▸ EXERCISE DETAILS
The records below are to be set down again exactly, with the pictures left out.
##### MATERIAL FOR THE TASK
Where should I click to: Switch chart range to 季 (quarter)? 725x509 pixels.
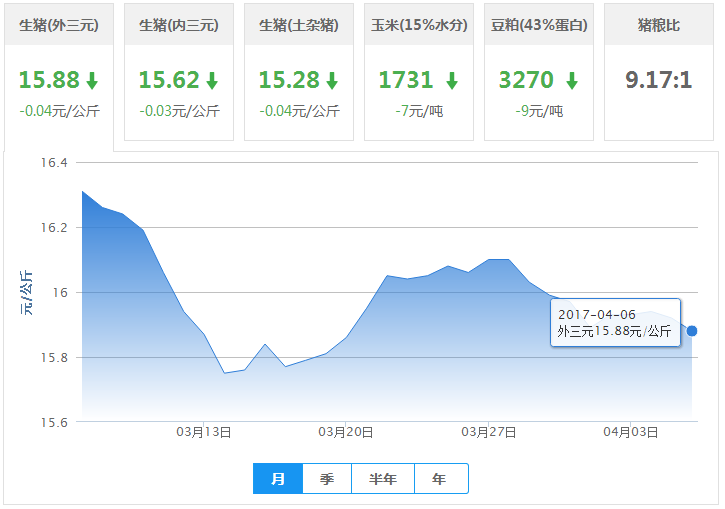(x=327, y=479)

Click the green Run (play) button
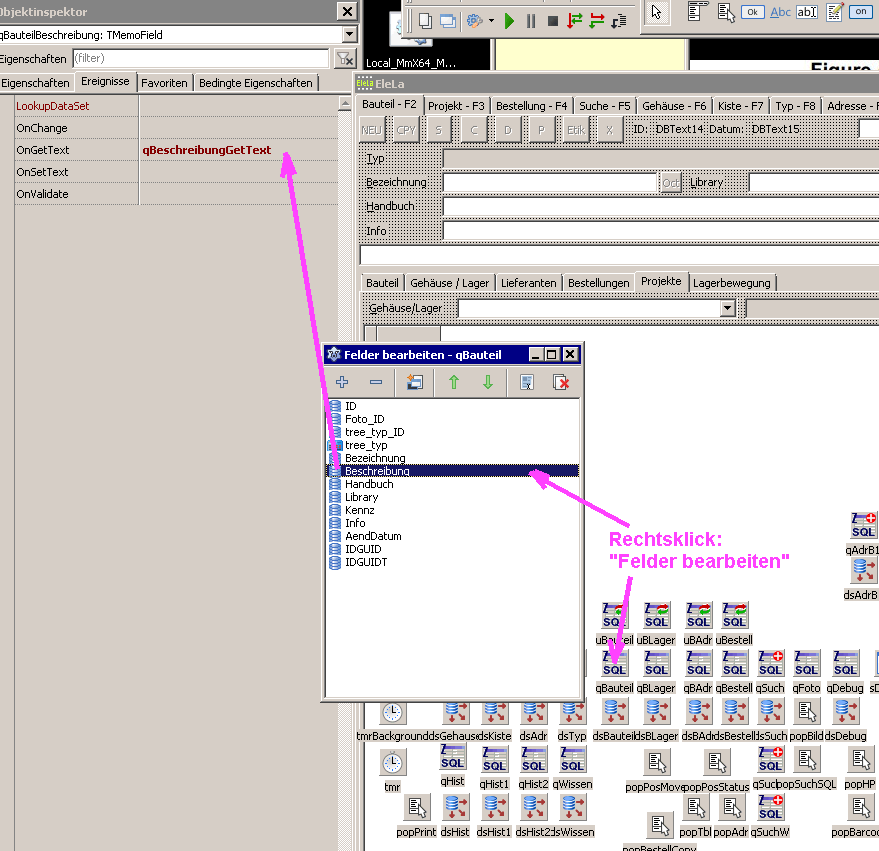[509, 20]
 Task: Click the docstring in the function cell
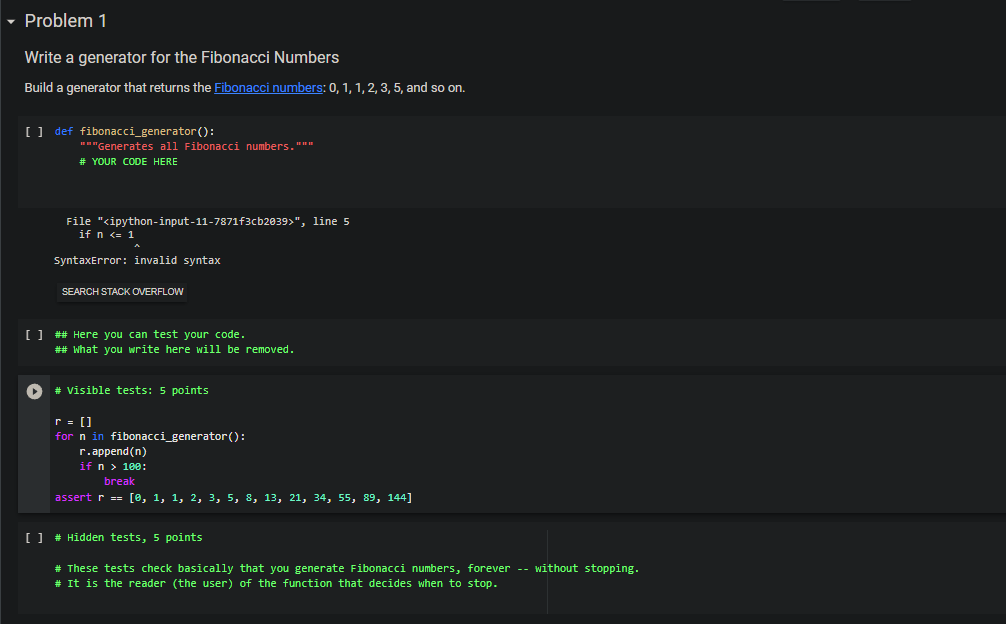196,147
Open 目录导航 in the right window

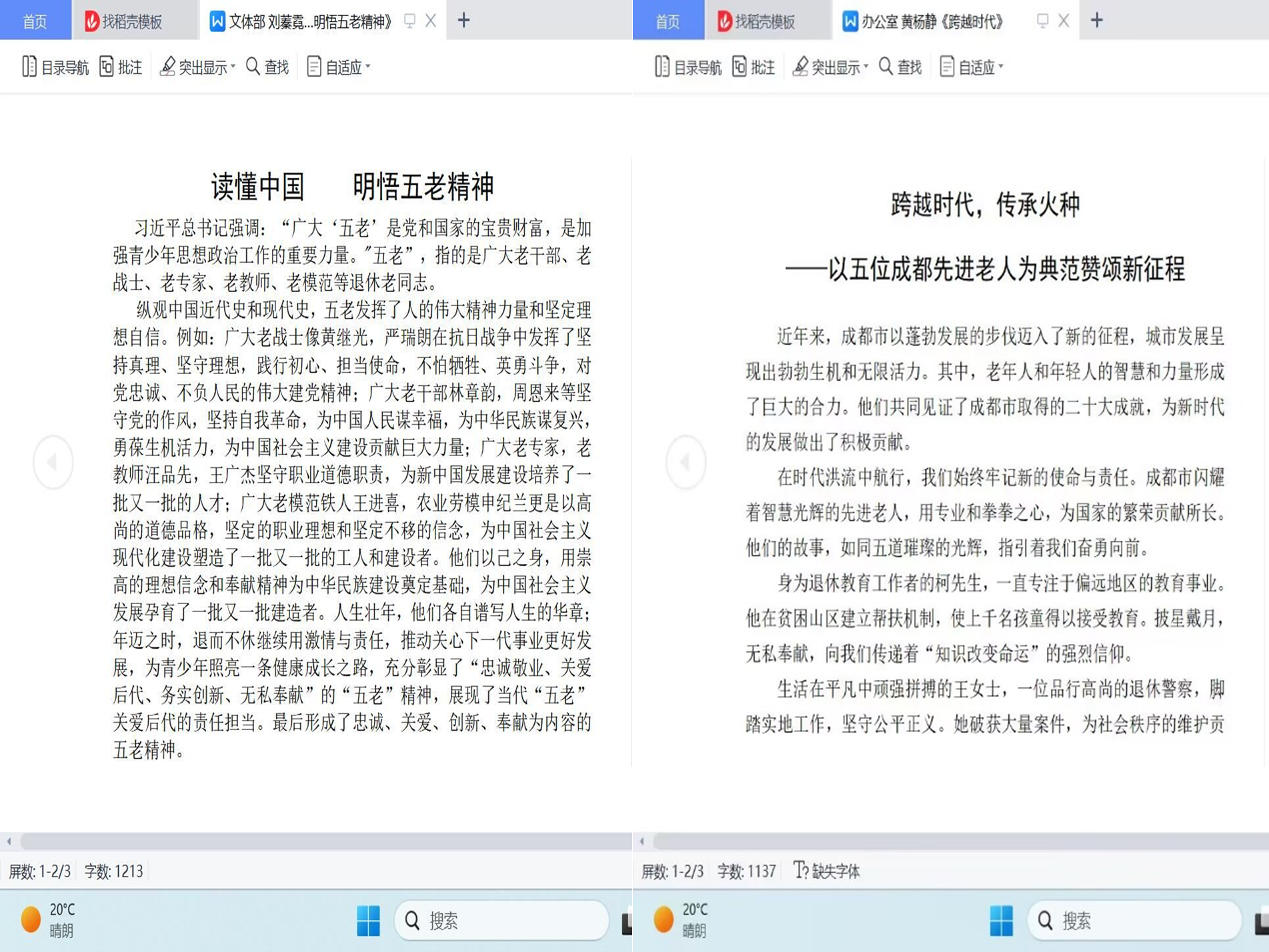(688, 67)
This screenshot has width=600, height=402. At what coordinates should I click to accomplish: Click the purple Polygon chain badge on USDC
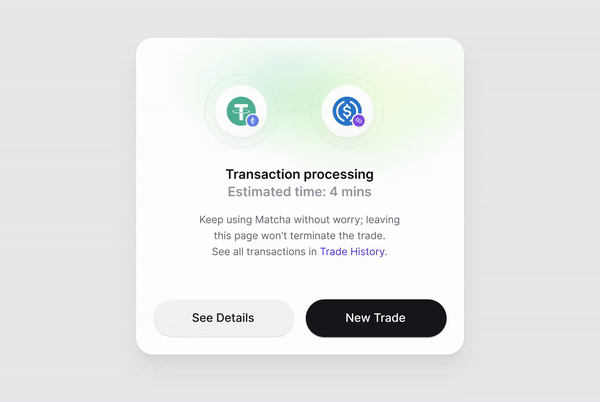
##########
▸ EXERCISE OUTPUT
Where should I click to: Switch chart range to 季 (quarter)? 725x509 pixels.
(x=327, y=479)

Click the green Run (play) button
[509, 20]
 Task: Click the docstring in the function cell
196,147
Open 目录导航 in the right window

(688, 67)
This screenshot has width=600, height=402. At what coordinates should I click to accomplish: Click the purple Polygon chain badge on USDC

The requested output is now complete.